2022 Fiscal Year Final Research Report

Cross-disciplinary approach to prosody-based automatic speech processing and its application to computer-assisted language teaching

Research Project

PDF

Project/Area Number	20K00838
Research Category	Grant-in-Aid for Scientific Research (C)
Allocation Type	Multi-year Fund
Section	一般
Review Section	Basic Section 02100:Foreign language education-related
Research Institution	The University of Aizu
Principal Investigator	Pyshkin Evgeny 会津大学, コンピュータ理工学部, 上級准教授 (50794088)
Co-Investigator(Kenkyū-buntansha)	Mozgovoy Maxim 会津大学, コンピュータ理工学部, 准教授 (60571776) BLAKE John 会津大学, コンピュータ理工学部, 上級准教授 (80635954)
Project Period (FY)	2020-04-01 – 2023-03-31
Keywords	CAPT / prosody / speech visualization / pitch estimation / multimodal feedback
Outline of Final Research Achievements	We completed a study on the potential of CAPT system advancement based on signal and speech recognition and speech processing algorithms and their customization via computer-aided prosody modeling and visualization instruments.

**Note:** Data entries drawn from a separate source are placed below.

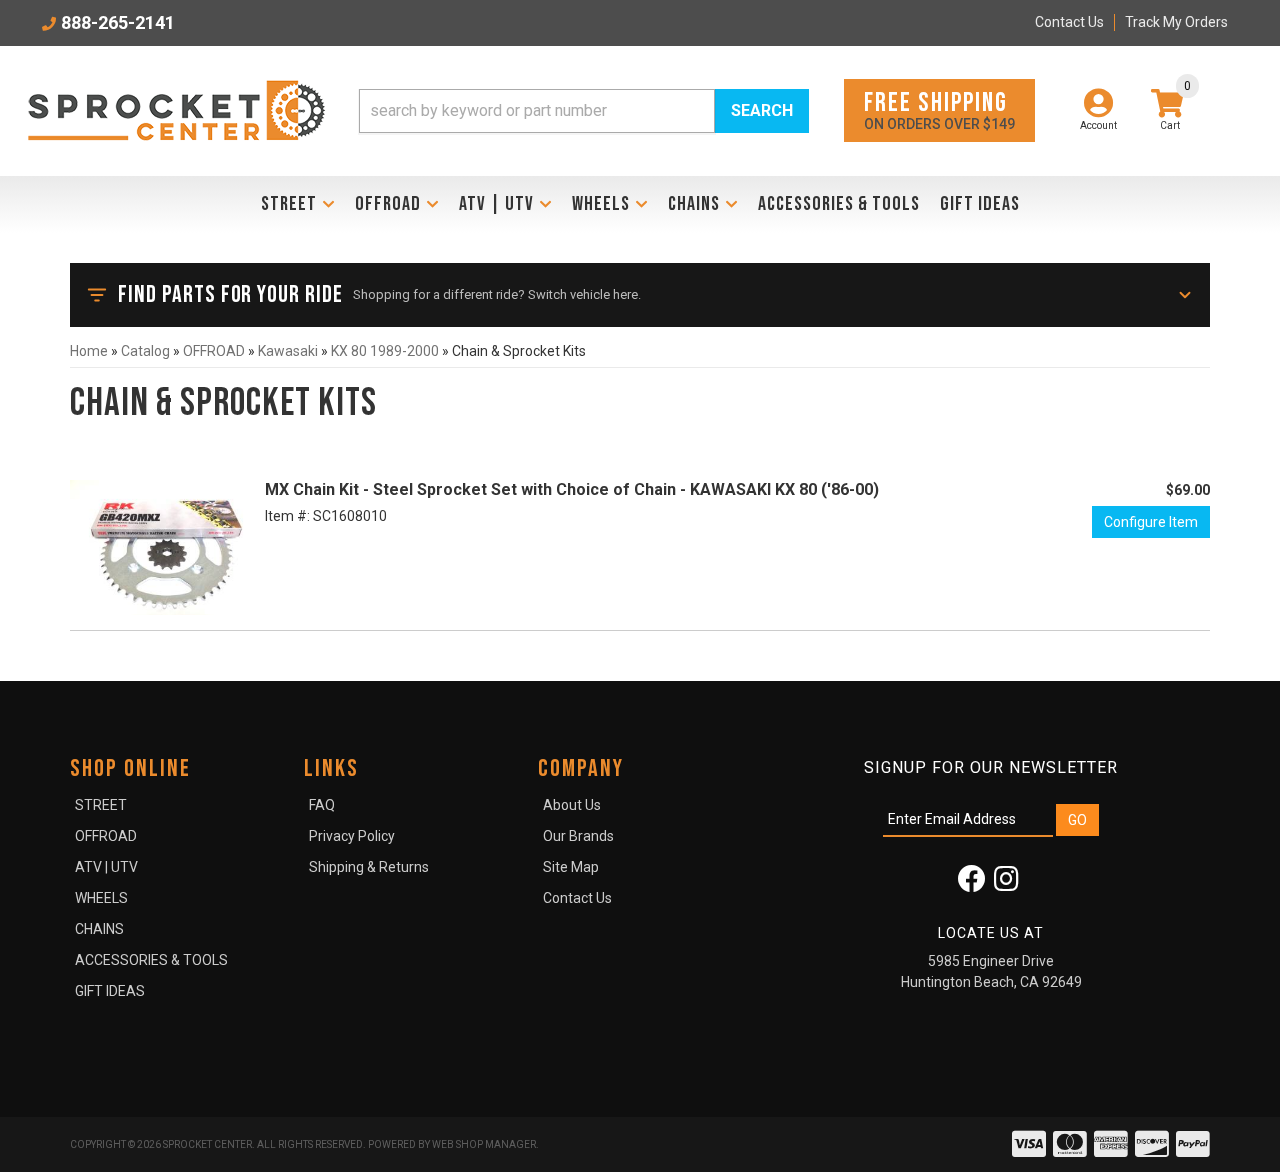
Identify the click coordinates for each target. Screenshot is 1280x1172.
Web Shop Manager (484, 1144)
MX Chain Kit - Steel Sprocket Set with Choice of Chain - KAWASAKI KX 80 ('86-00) (572, 489)
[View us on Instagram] (1006, 884)
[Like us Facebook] (972, 884)
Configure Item (1151, 522)
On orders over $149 (939, 109)
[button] (584, 111)
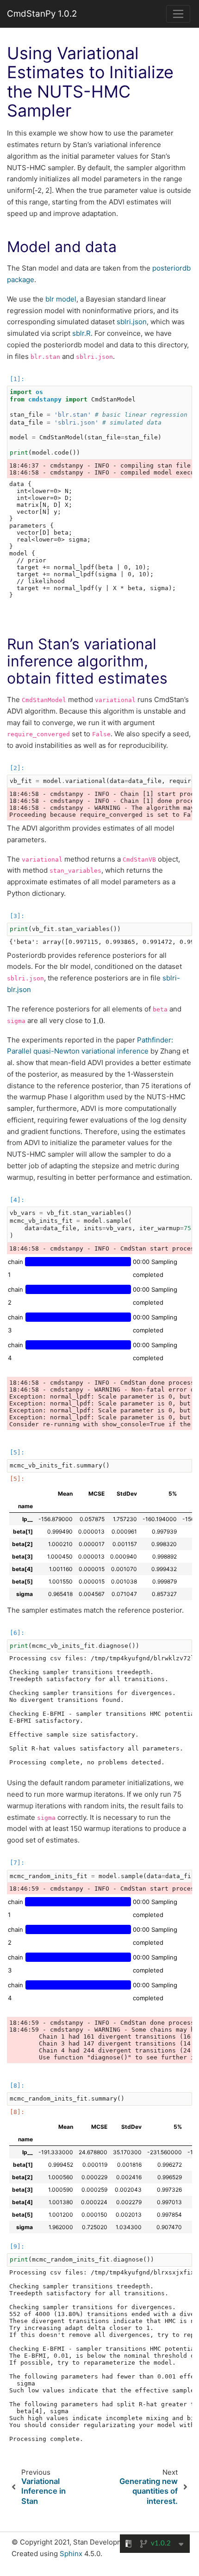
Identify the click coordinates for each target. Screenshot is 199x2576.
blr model (60, 299)
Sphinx (71, 2553)
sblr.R (81, 333)
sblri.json (132, 321)
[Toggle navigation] (178, 14)
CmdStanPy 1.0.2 (42, 13)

We developed the digital signal processing core comprising pitch extraction, voice activity detection, pitch graph interpolation, and pitch estimation, the latter based on using dynamic time warping algorithm. The current implementation supports the transcription and phrasal intonation visualization shown by model and user pitch curves accompanied by a multimodal feedback including DTW-based metrics, extended phonetic transcription, and audial and video output, thus, providing a foundation for further feedback tailoring with evaluative, instructive, and actionable components. The system has been assessed for several languages representing different language groups, thus, creating good ground for further multilingual setup of personalizable CAPT environment.
Free Research Field	Human-centric software
Academic Significance and Societal Importance of the Research Achievements	The project advances a prosody-based CAPT system using signal and speech processing algorithms for speech visualization and providing a multimodal feedback to learners. Applying the approach to different language groups has a strong impact to improving communication skills of language learners.